Sesungguhnya suara para penyanyi itu tak merdu-merdu amat mirip bunyi kaleng susu yang diseret di jalanan beraspal. Dari pengakuan crew organ tunggal itu saya menemukan kenyataan bahwa gadis-gadis itu pada awalnya tidak memiliki keterampilan bernyanyi. "Sebagian dari mereka adalah PSK yang diberdayakan jadi biduan, Pak. Kami latih mereka bernyanyi, bisa sedikit saja maka dia kami ikutkan pentas," tutur crew itu kepada saya. "Sekarang suara bukan yang utama tapi goyangannya. Kita bakal gulung tikar kalau hanya menjual suara biduan saja," sambungnya lagi.
Ironis memang, honor Rp. 50.000 sekali manggung sangat bisa menjadi alasan bagi mereka untuk melakukan hal-hal ganjil di atas panggung. Pukul 01.00 aksi striptis ala kampung itu pun berakhir.

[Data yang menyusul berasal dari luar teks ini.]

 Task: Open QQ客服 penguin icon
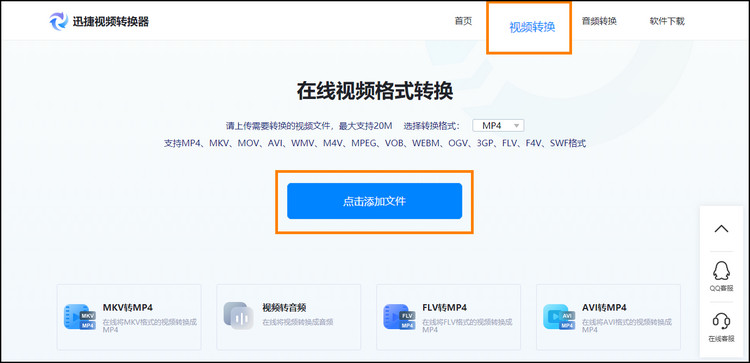[x=721, y=271]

Benar kata Bang Rhoma: Pesta Pasti Berakhir!
Ketika saya pulang menunggangi motor, di tengah perjalanan saya melintasi Odding dan Oddang yang tengah berboncengan menggunakan sepeda.
"Sampai jumpa besok di kandang ayam Ibumu, Boraaaaaaq........!" teriak Odding.
Kedua sahabat kecil saya itu melambaikan tangan ke arah saya dengan senyum puas nan bahagia.